I just received the DVD of the second movie in the Lord of the Rings trilogy and am preparing to go to the theater to see the last, “The Return of the King.” The popularity of this work of fantasy stirs some thoughts with me about the archetypal themes that play out in the story. It struck me as I heard the third movie advertised that the very title is archetypal. Since prehistoric times in one way or another, in various cultures and religious practices, mankind has looked for the return of the king that would restore peace, order and goodness to the realm. We need only to hearken back to the legends of the fisher king or to the customs of ancient Egypt to be reminded of the archetypal significance of the king. And perhaps at this period in history when kings as actual rulers are a bit out of fashion, we turn to fantasy to fulfill some need for an archetypal experience.

The Jungian study group to which I belong has just been studying “Rex and Regina” in Jung’s Mysterium Coniunctionis. This work is concerned with the later stages of the alchemical process, the sacred marriage. Since Jung saw alchemy as symbolic of the individuation process, he saw great significance in the coniunctio. This is the integration of opposites. Earlier stages of alchemy represent the necessary precursors, the separating out and recognition of the opposites. But after the long work or preparing, the coniunctio is like a culmination of the process.

However, in this article, I want to concentrate on what the “rex” or king part of the sacred couple represents. I went first to The Penguin Book of Symbols. So just what does the idea of king denote? In ancient cultures the king was the intermediary between Heaven and Earth or mankind. To the ancient Egyptians, he was the incarnation or embodiment of the god. In far eastern cultures he was identified with the world axis, the hub, the center of the wheel. Thus, the role of the king was one of initiating and regulating; his duties involved establishing justice, peace, balance and harmony on earth.
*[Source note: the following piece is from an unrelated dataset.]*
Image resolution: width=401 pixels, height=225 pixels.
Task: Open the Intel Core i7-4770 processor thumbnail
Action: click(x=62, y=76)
In Celtic culture the king was a warrior but was closely associated with the druids and carried out the will of the druids, the priestly group of the society. His color was “white” which in the Indo-European world indicated a religious significance and sacred character. It may be from this background that later European kings came to the idea of “the divine right of kings.”

However far removed from the original notion of the king, the idea of king still carries with it an ideal, “a projection of higher ego” (Chevalier, 569), making the king an archetype of human perfection. In Arthurian lore the idea of the land falling into darkness and decay when the king died or was not well represents for us what happens in the absence of the ideal. Indeed, if we look at the Lord of the Rings trilogy, we find exactly this scenario played out. The rings as symbols of power, which have the power to corrupt, have fallen into the wrong hands, and all Middle Earth is enshrouded in the shadow of evil. It is an unlikely band of lowly heroes whose task it becomes to destroy the evil power and restore the rightful king to the throne. Tolkien’s hobbits, dwarf, elves, and other creatures could be seen as various aspects of a person or a society. All the elements have been differentiated at the beginning of the trilogy, and at first they are not so willing to work together. Some even are desirous of stealing the ring and having the power. But it is in the coming together of all the unlikely partners that it is possible for the group eventually to restore the king.

So it is in the course of the individuation process. The parts of ourselves that may begin as enemies must come together if the ideal of the king within ourselves is to be reached. Parts that are at odds and don’t like each other – the earthy dwarves and the more magical elves, the peace-loving hobbits, and easily tempted men – have to become integrated into an inner “fellowship” to achieve the ultimate goal.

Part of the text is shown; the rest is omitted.